The diarist maintains the rigor of recording the days to ensure that their life’s most important moments—from the banal to the brutal to the beautiful—won’t be forgotten. But if it’s true, as Mallon posits, that no one ever writes a diary without intending for it to be read, then the diarist doesn’t want to be forgotten, either. (And if you’re in the right position, you can always ensure this by publishing the diary yourself.)
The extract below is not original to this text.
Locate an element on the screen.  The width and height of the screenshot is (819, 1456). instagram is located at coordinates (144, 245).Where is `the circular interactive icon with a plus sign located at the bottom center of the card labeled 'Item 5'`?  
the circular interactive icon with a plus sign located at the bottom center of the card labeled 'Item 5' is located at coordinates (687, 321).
As a self-portrait, Mallon’s diary isn’t entirely flattering, whether this was intended or not—it is as much an account of his social climbing and literary striving as it is an account of living through a public health crisis. The guy we meet in these journals can be as petty as he is witty, a relentless careerist who seems a little too invested in the trappings of New York’s high-end literary society. Mallon spends pages, for example, obsessing over the many reviews of his own books. (Eventually, his career would be kicked into high gear after a rave review from John Updike in The New Yorker.) At times, the diary reads like Making It, Norman Podhoretz’s unabashed account of his own literary hustling. In that book, Podhoretz chronicles the raw ambition and intense self-discipline that propelled his ascent, from his humble beginnings in Brooklyn (Mallon grew up on Long Island) to his Ivy League student days (Mallon attended Brown and Harvard) to, ultimately, his success as a writer and critic, which earned him a place among the influential left-wing intellectual Jewish elite of the 1960s. (Mallon, however, retains more of a sense of humor.)
What is unique about Mallon’s diary is that, in his reckoning as a gay man with the darkest days of the AIDS crisis, he never saw himself as either a victim or a capital-S survivor. Nor did he view his sexual identity as something incompatible with his politics or religion. “I believe in God and believe He wants me to make love to men,” Mallon notes at one point. “Why should that be so hard?”
Throughout The Very Heart of It, Mallon isn’t always the protagonist you might want, or expect, him to be. Such is the messiness of our diaries. One of the lessons we can learn from this chronicle, though, is that while the time we still have left before us is always unknown, the diarist gets a new chance every day to set their life down on the page, to create a proof of their existence. And in that way, the diary affords its author the one thing that many ordinary and extraordinary people alike have yearned for, no matter what times they lived in: immortality, or something like it.